### What you have to do
Starting at the line with "Task: Click the Reference ID column header" and running through the end of the items, write those lines again with "screenshot" swapped for "capture" and nothing else changed. Leave the pictures out.

### Available records
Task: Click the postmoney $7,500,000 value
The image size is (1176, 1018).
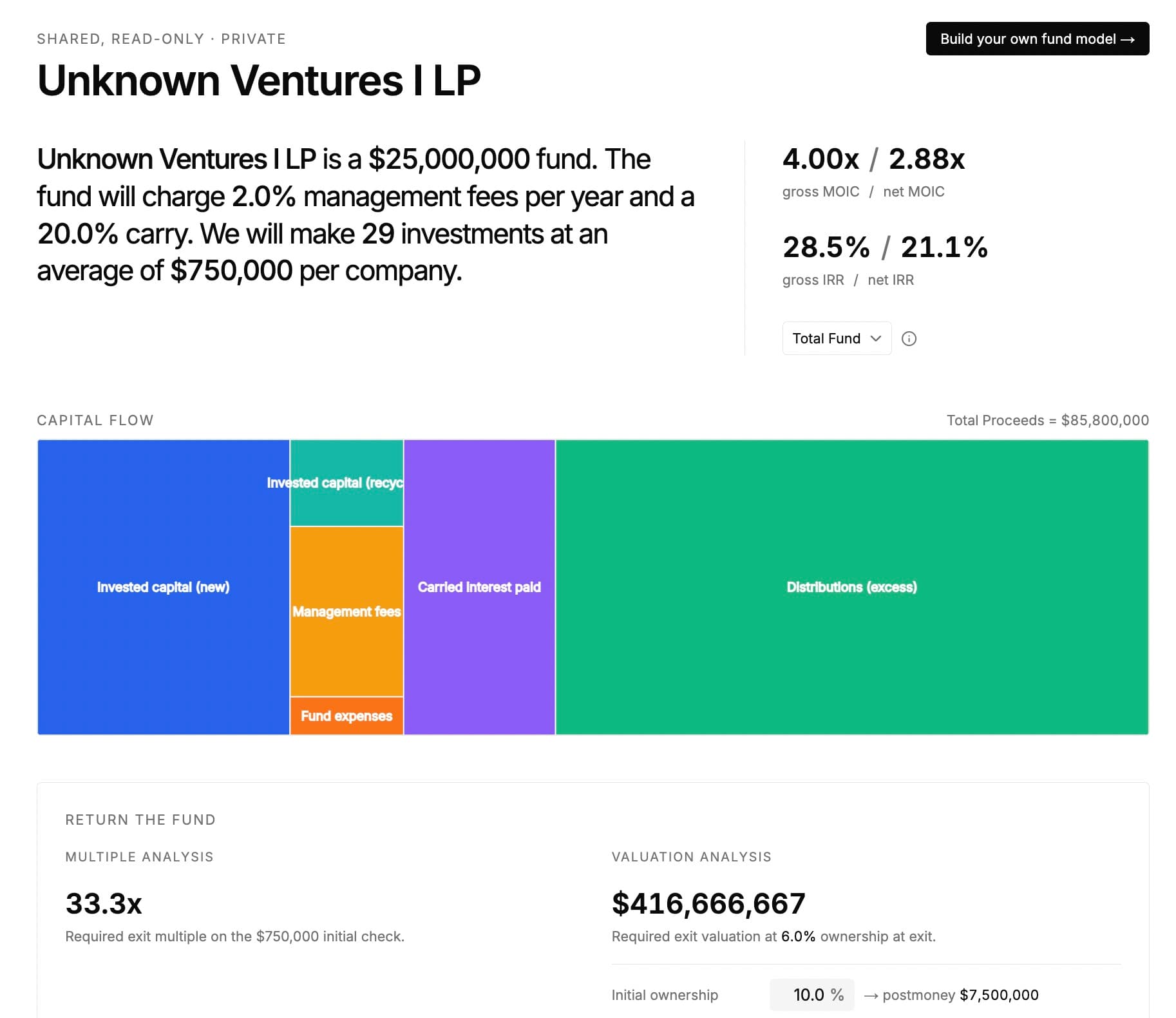Action: pyautogui.click(x=999, y=995)
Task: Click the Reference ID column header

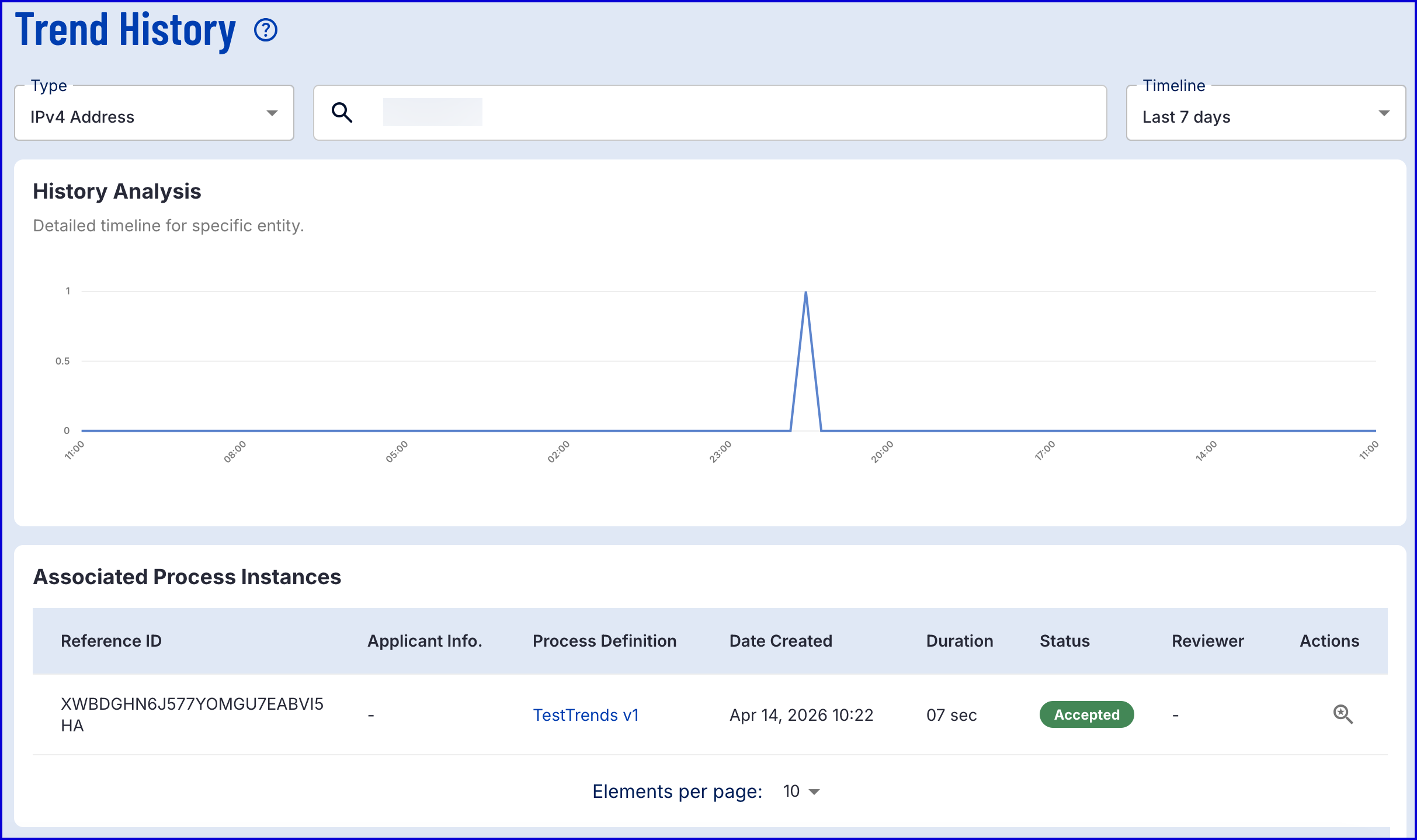Action: [111, 641]
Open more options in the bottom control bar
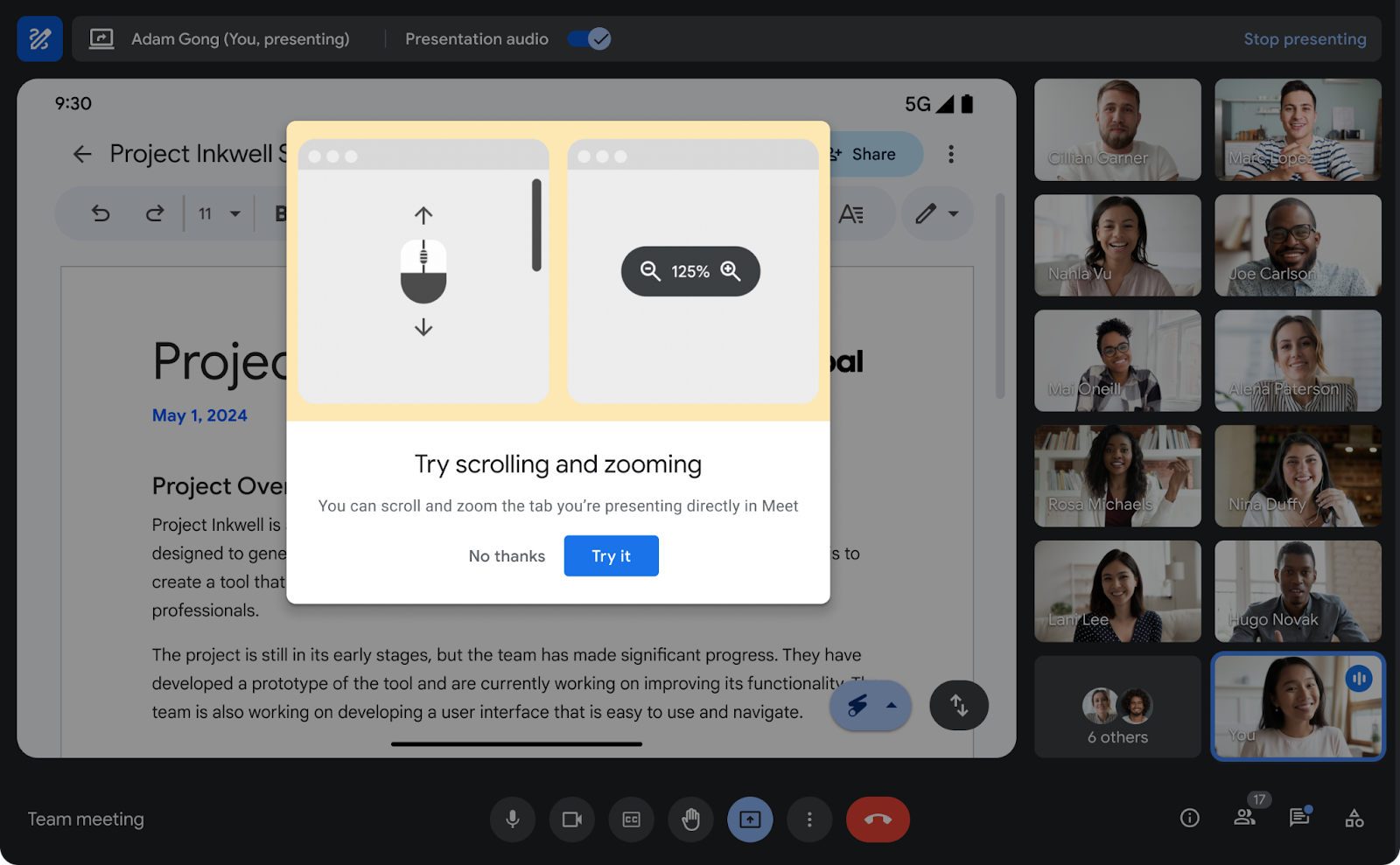1400x865 pixels. click(809, 820)
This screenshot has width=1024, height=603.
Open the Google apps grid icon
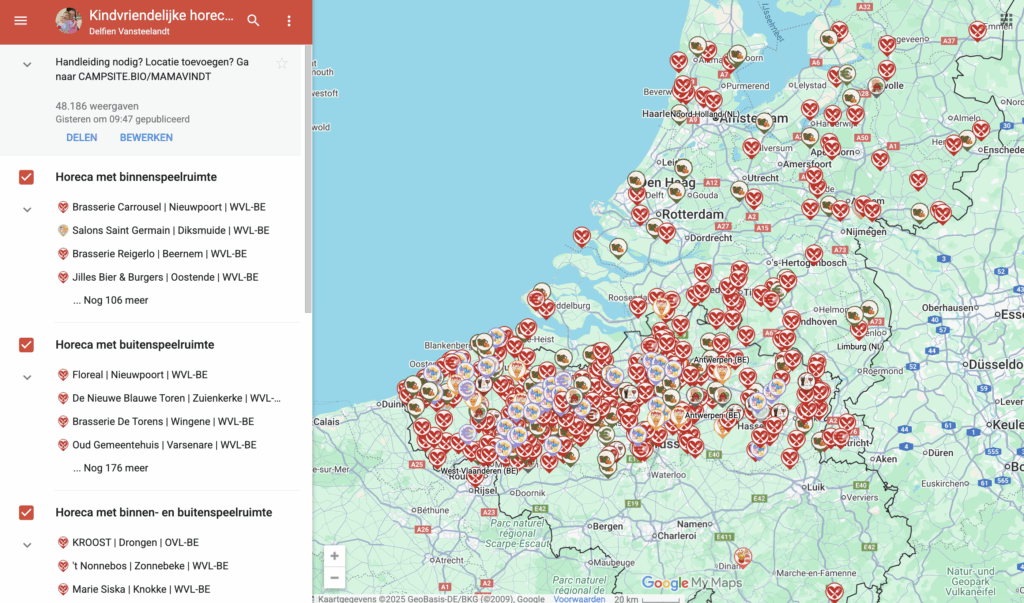pos(1005,20)
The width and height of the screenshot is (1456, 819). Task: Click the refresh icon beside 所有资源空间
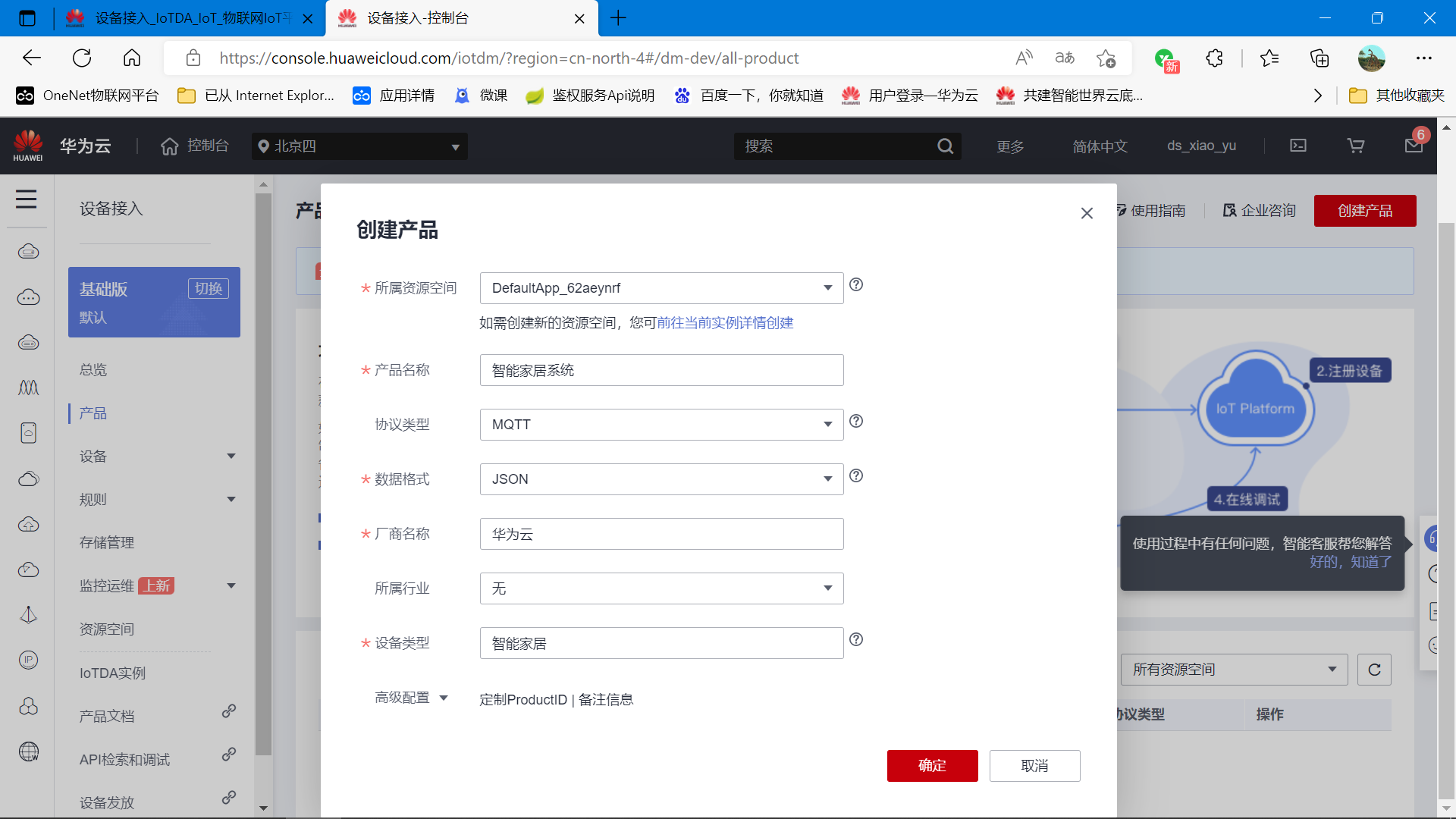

### Correct output
Task: Click the Reference ID column header

Action: [111, 641]
Open more options in the bottom control bar
1400x865 pixels. click(809, 820)
This capture has width=1024, height=603.
Open the Google apps grid icon
pos(1005,20)
The width and height of the capture is (1456, 819). Task: Click the refresh icon beside 所有资源空间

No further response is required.